EXTRACTED ENTRIES:
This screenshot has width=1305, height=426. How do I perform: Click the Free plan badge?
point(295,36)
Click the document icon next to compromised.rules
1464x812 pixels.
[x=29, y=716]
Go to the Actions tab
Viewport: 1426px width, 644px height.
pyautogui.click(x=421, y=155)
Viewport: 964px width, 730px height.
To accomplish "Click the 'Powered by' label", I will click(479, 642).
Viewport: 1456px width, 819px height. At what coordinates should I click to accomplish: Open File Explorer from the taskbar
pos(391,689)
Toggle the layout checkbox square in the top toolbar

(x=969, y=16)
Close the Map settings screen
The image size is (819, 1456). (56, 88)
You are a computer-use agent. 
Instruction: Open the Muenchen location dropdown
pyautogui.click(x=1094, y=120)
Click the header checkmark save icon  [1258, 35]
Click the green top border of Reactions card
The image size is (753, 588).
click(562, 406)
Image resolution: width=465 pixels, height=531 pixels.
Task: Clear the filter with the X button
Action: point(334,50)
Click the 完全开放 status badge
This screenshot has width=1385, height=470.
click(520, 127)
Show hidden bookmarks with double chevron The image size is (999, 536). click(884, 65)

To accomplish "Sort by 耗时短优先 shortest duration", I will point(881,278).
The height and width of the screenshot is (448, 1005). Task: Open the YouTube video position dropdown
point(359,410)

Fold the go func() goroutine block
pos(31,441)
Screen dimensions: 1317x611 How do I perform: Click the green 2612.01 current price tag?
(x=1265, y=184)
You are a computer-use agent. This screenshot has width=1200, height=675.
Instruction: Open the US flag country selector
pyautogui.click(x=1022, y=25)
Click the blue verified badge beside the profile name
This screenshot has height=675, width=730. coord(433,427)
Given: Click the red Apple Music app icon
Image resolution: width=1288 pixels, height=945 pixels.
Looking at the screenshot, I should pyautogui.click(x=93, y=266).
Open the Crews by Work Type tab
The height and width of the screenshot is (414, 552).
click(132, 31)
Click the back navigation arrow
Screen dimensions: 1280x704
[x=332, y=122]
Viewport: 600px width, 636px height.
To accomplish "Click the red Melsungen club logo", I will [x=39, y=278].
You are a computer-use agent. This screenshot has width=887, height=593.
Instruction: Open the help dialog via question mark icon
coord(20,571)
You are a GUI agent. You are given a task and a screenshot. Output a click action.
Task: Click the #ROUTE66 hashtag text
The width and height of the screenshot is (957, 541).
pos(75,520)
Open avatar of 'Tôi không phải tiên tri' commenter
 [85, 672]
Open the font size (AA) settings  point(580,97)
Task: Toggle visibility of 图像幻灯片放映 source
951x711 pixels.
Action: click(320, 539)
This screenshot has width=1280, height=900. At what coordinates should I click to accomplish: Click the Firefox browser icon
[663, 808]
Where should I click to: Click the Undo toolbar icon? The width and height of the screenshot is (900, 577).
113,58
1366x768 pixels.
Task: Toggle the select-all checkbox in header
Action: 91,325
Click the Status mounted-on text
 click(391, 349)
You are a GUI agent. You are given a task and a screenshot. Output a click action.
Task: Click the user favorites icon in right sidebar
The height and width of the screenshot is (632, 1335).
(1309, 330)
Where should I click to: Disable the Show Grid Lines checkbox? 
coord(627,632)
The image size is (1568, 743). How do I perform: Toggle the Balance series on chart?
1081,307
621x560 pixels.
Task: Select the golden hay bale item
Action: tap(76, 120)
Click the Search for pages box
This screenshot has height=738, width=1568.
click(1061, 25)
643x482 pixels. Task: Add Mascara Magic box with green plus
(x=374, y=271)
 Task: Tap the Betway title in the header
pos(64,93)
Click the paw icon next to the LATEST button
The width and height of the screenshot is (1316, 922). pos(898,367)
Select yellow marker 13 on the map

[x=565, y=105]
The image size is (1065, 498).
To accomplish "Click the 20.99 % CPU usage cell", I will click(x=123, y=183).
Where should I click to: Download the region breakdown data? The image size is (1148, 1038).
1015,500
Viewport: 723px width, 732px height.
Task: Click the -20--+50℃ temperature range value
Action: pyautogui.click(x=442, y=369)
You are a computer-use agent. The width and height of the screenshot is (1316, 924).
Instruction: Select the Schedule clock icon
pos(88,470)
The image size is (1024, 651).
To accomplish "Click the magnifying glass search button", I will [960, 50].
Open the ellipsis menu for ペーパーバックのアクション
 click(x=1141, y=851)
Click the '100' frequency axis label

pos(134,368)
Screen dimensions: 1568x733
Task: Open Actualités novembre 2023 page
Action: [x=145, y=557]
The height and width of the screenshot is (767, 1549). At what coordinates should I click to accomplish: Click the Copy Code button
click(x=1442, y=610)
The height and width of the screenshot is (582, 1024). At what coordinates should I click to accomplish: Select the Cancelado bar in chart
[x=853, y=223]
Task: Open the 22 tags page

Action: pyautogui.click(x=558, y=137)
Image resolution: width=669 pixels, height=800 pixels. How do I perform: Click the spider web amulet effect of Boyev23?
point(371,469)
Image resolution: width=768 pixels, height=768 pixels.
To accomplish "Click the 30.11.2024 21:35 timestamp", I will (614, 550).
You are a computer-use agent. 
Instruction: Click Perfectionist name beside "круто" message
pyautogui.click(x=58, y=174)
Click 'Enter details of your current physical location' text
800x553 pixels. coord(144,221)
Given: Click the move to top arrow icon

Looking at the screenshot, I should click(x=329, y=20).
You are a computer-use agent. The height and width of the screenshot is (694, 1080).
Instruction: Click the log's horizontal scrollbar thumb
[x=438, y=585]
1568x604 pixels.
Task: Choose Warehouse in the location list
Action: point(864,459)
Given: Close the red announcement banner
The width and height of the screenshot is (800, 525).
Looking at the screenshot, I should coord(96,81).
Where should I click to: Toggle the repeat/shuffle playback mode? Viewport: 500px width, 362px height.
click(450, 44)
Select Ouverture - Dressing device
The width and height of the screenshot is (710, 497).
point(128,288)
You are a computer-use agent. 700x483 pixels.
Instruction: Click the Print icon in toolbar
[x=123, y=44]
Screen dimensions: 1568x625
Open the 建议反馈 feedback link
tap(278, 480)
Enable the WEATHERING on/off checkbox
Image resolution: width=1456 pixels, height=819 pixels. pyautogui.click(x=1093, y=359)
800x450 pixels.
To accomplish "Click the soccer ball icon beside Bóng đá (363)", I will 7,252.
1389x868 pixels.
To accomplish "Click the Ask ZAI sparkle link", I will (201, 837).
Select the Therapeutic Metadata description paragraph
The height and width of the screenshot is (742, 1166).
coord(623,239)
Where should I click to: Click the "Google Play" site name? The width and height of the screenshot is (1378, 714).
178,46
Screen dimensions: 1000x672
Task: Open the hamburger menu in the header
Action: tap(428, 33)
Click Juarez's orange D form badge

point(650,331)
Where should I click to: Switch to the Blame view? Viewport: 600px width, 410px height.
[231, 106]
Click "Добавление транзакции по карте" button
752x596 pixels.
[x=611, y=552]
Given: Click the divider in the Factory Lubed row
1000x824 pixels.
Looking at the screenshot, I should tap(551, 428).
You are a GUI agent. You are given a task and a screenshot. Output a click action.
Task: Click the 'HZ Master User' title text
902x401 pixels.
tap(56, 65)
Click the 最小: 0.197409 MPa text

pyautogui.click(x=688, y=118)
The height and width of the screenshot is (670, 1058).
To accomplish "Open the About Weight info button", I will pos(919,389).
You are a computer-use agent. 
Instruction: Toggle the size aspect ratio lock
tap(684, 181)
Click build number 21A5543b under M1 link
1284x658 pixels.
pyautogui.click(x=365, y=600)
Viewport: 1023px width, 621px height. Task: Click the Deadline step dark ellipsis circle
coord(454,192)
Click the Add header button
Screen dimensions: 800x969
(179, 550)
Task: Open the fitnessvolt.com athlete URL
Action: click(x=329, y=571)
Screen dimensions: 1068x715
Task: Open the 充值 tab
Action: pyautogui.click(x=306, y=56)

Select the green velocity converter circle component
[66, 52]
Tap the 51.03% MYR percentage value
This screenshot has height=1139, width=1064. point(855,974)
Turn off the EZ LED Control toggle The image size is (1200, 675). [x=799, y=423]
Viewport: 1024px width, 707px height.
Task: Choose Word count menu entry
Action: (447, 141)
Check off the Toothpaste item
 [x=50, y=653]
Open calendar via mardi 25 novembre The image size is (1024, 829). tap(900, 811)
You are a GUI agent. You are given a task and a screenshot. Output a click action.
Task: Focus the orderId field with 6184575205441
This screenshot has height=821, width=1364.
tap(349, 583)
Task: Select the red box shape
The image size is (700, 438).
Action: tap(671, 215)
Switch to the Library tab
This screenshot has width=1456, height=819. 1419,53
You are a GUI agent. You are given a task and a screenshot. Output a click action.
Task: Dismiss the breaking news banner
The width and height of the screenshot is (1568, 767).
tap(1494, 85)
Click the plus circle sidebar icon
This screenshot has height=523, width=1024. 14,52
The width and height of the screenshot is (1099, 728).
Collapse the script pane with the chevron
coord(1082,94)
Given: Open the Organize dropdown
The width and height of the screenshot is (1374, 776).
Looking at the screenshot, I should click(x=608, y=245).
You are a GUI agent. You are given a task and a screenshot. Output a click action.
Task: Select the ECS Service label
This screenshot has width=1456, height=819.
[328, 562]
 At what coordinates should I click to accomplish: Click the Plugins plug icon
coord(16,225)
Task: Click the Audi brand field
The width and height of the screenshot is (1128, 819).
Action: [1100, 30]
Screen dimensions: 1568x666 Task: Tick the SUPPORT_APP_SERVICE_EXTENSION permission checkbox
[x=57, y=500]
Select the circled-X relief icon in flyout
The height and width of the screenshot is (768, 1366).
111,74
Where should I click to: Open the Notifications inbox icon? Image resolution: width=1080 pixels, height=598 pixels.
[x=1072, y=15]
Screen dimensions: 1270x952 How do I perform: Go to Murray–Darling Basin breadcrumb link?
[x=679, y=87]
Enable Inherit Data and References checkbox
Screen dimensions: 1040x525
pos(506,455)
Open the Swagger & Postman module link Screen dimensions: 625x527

WHAT IS NEEDED: Pull every line containing "field" out of the material and copy it.

RESULT:
Task: Focus the orderId field with 6184575205441
Task: Click the Audi brand field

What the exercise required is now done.